夏至の夜に見る夢には、未来が描かれるのだという。時の節目に見る夢には、未来を告げる力がある、と。1年でもっとも短い夜に、わたしはあのひとの夢を見た。酷い、酷い夢だった。未来を告げる夢ではなく、過去の傷を愛しみながら舐めるような夢だった。


わたしは海辺で幼子を抱いていた。テンプレートのようなぼやけた目鼻立ちに、テンプレートのようなパステルカラーの幼児服を着た、テンプレートのような幼児。概念としてのみどりごは、抱いていてもどこか重さがない。太陽は柔らかに光を注ぎ、白砂の浜はどこまでも続き、凪いだ薄青の海は、その果てを靄のうしろに隠していた。

遠くから、人影が歩いてくる。かおかたちが判別できなくても、1年以上会っていなくても、わたしにはあのひとだとすぐにわかった。日に焼けた肌に白髪混じりの髭を蓄えて、髪は短く刈り込んで、目尻にやさしい笑い皺を刻んで、愛されるより愛したい上唇をすこし歪めて、消えぬ苦悩の痕を額に残した、あのひと。

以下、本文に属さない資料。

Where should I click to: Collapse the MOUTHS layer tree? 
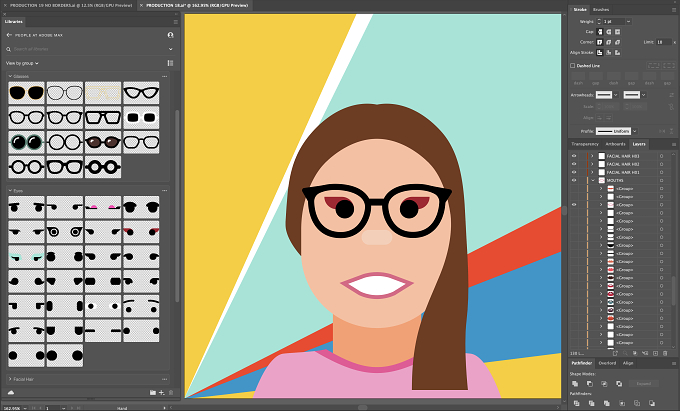(x=593, y=180)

癖で顎髭を撫でるあのひとの左手で、薬指のリングが陽光を反射してきらりと光った。その指に触れられることは、あのころからすこしも怖くなかった。茶色がかった瞳を覗き込んだら、あのころと同じ寂しい影が見え隠れして、わたしはなぜかうれしくて、同時にとてもかなしくなる。傷ついた鳥ばかりを掬い上げて世話を焼いているその手は、ほんとうは誰よりも寂しくて満たされないのだと、あのころあのひとはわたしの粘膜にそっと教えてくれた。

あのひとが子をもちたいと強く願っていたことを知っている。随分苦労もしたらしいけれど、結局その願いを諦めたことを知っている。行き場を失ったその愛を、その熱情を、後進の若人たちにただしく注いでいることを知っている。けれど一抹残ったただしくなさを煮詰めるようにしてわたしを抱いたことを知っている。あのころあのひとがわたしを抱いたのは必然だったと知っている、否、願っている。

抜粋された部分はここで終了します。